Okuma parçası =>
──────

14 şubat sevgililer günü gibi bir çok özel günlerin kültürümüze nasıl yerleştiği, her seferinde merak konusu olmuştur. Bu yüzden ben de sevgililer günü için hediye almadan ya da hediye arayışı içine girmeden önce bu merakımı gidermek istedim. Sahi kim icat etti bu sevgililer gününü ya da diğer özel günleri…? Ben Wikipedia‘nın yalancıyım diyerek bu sorunun cevabını şuraya ekleyeyim.
14 Şubat Sevgililer Günü Nasıl Ortaya Çıktı?
Sevgililer Günü, her yılın 14 Şubat günü birçok ülkede kutlanan özel gündür. Kökeni, Roma Katolik Kilisesi‘nin inanışına dayanan bu gün, Valentine ismindeki bir din adamının adına ilan edilen bir bayram günü olarak ortaya çıkmıştır. Bu sebeple bazı toplumlarda “Aziz Valentin Günü” (İngilizce: St. Valentine’s Day) olarak bilinir. Valentine kelimesi, Batı medeniyetlerinde hoşlanılan kişi veya sevgili anlamlarında da kullanılır. Günümüzde, bazı toplumlarda sevgililerin birbirine hediyeler aldığı, kartlar gönderdiği özel bir gün olarak devam etmektedir. Tahminlere göre 14 Şubat günü, tüm dünyada 1 milyar civarında kart gönderilmektedir. Bunun yanı sıra hediye alımlarından kaynaklı piyasada satışlar artmaktadır.
Bir de sevgililer günü, evlilik yıl dönümü gibi özel günlerde Tv de reklamlarını sıklıkla gördüğümüz tek taş pırlanta alma geleneği var. Konuyla alakalı olduğu için onu da anlatayım. Çünkü tek taş ve pırlantanın pazarlama tarihinde de yine bu özel günler yatmaktadır.

──────

Veri satırları =>
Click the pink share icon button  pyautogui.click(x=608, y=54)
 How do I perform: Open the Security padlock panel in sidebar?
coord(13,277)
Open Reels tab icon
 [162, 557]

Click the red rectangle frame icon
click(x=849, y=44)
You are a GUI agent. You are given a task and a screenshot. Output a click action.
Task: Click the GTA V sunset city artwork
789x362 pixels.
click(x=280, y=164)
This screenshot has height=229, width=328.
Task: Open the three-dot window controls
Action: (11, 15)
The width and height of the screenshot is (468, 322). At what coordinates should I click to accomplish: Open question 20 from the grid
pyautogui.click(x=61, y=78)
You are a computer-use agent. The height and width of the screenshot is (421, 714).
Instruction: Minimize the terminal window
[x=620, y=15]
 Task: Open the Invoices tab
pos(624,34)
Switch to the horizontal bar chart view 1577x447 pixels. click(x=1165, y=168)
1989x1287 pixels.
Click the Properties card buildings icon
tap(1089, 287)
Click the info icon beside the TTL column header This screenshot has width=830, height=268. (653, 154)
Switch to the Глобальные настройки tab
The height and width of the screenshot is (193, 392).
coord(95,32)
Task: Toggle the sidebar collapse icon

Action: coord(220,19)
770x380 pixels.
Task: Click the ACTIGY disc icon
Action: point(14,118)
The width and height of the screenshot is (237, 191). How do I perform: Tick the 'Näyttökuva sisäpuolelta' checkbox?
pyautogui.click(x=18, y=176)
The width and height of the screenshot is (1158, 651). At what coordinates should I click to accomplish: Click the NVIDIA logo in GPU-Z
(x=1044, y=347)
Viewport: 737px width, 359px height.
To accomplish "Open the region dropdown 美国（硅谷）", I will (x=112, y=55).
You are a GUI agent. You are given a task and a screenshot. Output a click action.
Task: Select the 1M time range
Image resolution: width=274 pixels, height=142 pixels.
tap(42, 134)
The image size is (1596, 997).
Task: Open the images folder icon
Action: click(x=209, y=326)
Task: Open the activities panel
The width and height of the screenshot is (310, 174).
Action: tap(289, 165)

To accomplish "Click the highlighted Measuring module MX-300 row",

──────

İstenen => Okuma parçasında "14 şubat sevgililer günü gibi" sözleriyle başlayıp "Nasıl Ortaya Çıktı?" sözleriyle biten kısmı birebir kopyalar mısın? Buradaki öğelerin okuma parçasıyla hiçbir ilgisi yoktur.

Yanıt =>
14 şubat sevgililer günü gibi bir çok özel günlerin kültürümüze nasıl yerleştiği, her seferinde merak konusu olmuştur. Bu yüzden ben de sevgililer günü için hediye almadan ya da hediye arayışı içine girmeden önce bu merakımı gidermek istedim. Sahi kim icat etti bu sevgililer gününü ya da diğer özel günleri…? Ben Wikipedia‘nın yalancıyım diyerek bu sorunun cevabını şuraya ekleyeyim.
14 Şubat Sevgililer Günü Nasıl Ortaya Çıktı?